Query Complexity: Our INSPIRE query consists of a block query and a group query. The block query has the size of  $n_B \times l_B \times M$ , where  $n_B$  is the number of blocks per group,  $l_B$  is the block length, and M is the size of the polynomial coefficient. The group query has the size of  $l_B \times M$ . Thus, the total query size is  $(n_B + 1) \times l_B \times M$ . Compared with FastPIR whose query size is  $N \times M$ , we reduce the query size by a factor approximately equal to the number of groups  $n_G$ .

Table 1: Computation Complexity of different reduction stages in INSPIRE, with comparison to FastPIR

|                  | Hom_Add             | Hom_Mul             | Hom_Rot       |
|------------------|---------------------|---------------------|---------------|
| Block Reduction  | $n_C n_G (n_B - 1)$ | $n_C n_G n_B$       | 0             |
| Group Reduction  | $n_C(n_G-1)$        | $n_C$               | $n_C(n_G-1)$  |
| Column Reduction | $n_C - 1$           | 0                   | $n_C - 1$     |
| INSPIRE          | $n_C n_G n_B - 1$   | $n_C n_G n_B + n_C$ | $n_C n_G - 1$ |
| FastPIR          | $n_C n_G n_B - 1$   | $n_C n_G n_B$       | $n_C - 1$     |

Computation Complexity: In Tab. 1, we show the number of Hom\_Mul, Hom\_Rot, and Hom\_Add operations in different reduction

phases. The total operations in FastPIR are also shown as a comparison. We find that our INSPIRE has the same number of homomorphic additions and slightly increases  $n_C$  homomorphic multiplications. On the other hand, we increase homomorphic rotations by  $n_G$  times.
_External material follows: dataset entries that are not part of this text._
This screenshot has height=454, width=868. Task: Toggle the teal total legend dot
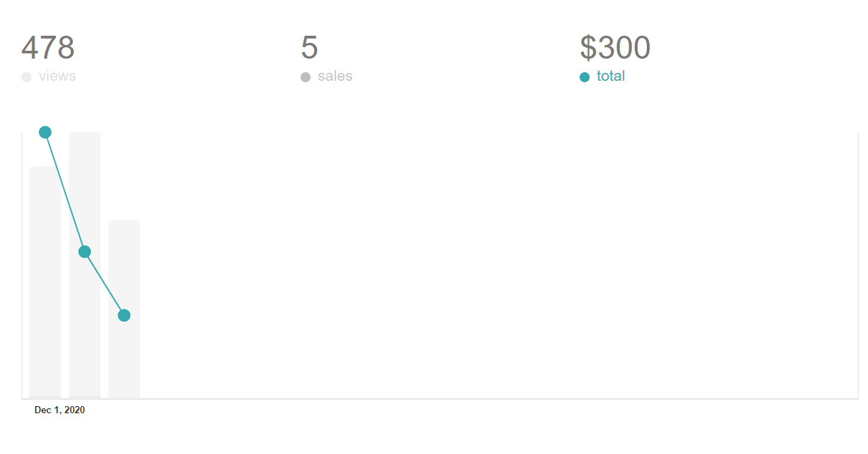[x=585, y=77]
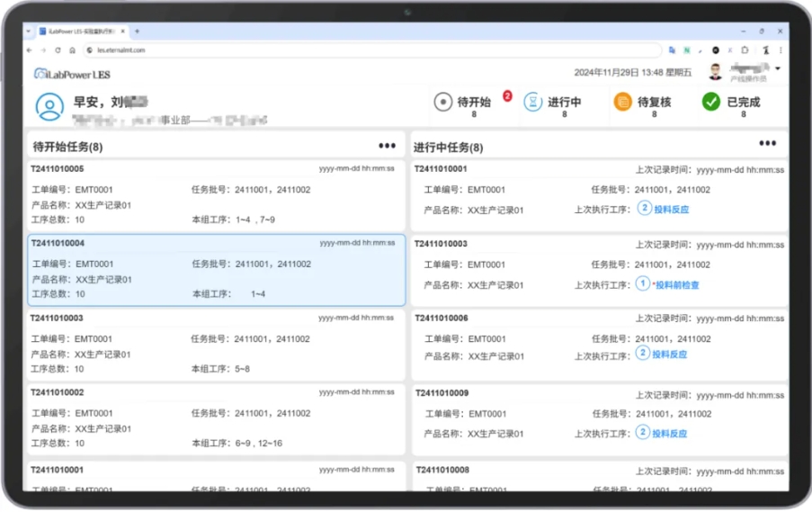812x512 pixels.
Task: Reload the page with the browser refresh icon
Action: coord(58,50)
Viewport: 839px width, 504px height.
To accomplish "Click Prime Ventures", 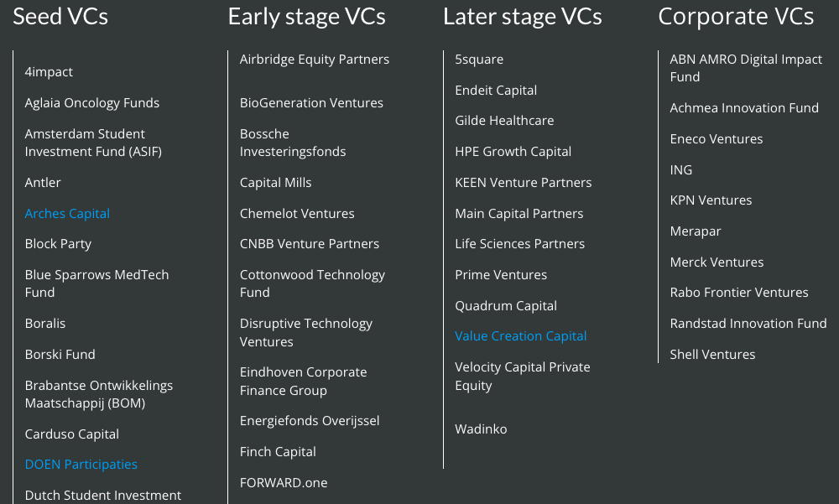I will [x=501, y=274].
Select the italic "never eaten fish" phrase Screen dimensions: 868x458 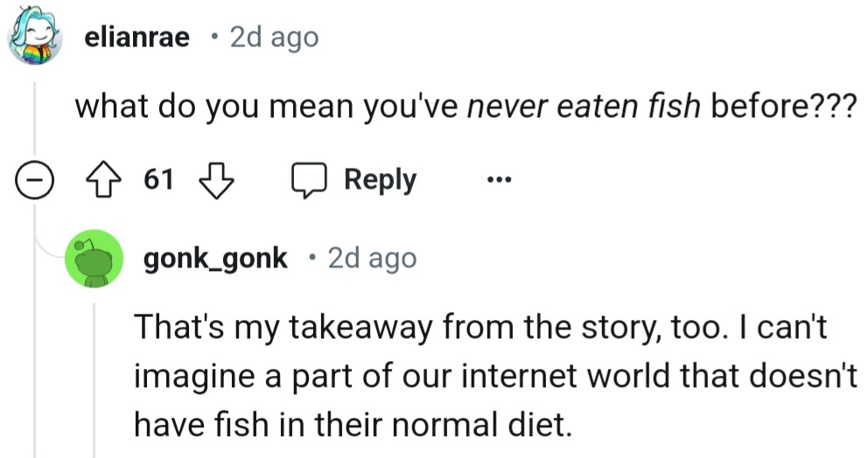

However, although the total rotations are increased, the rotation operation in INSPIRE is cheaper than FastPIR. Importantly, all rotations in INSPIRE are processed in a streaming fashion, and thus we avoid the expensive recursion stack of FastPIR (Fig. 3).

## 4 INSPIRE ARCHITECTURE

Although our INSPIRE protocol significantly reduces the size of the query, we still expect a large amount of accesses to database blocks. In order to overcome the bandwidth bottleneck at the storage I/O, we further design the INSPIRE architecture, an in-storage processing accelerator. In this section, we first present the design overview of INSPIRE architecture. Then, we present the implementation details and dataflow design in the different hardware units

## 4.1 Architecture Overview

The overall architecture of INSPIRE is shown in Fig. 7, which is based on the original flash SSD. During the data retrieving, both the block query and blocks of database records are loaded sequentially from the Flash DIMs. The block reduction is performed at the block collector, leveraging the channel-level parallelism to generate block answers. Further at the answer accelerator, block answers are aggregated together to generate the group answer with the group query. And finally, we use column reduction to derive the final answer and send it back through the host interface. Therefore, INSPIRE adopts a heterogeneous architecture. This subsection details how INSPIRE architecture handles the memory-bounded block reduction and computation-bounded group/column reduction.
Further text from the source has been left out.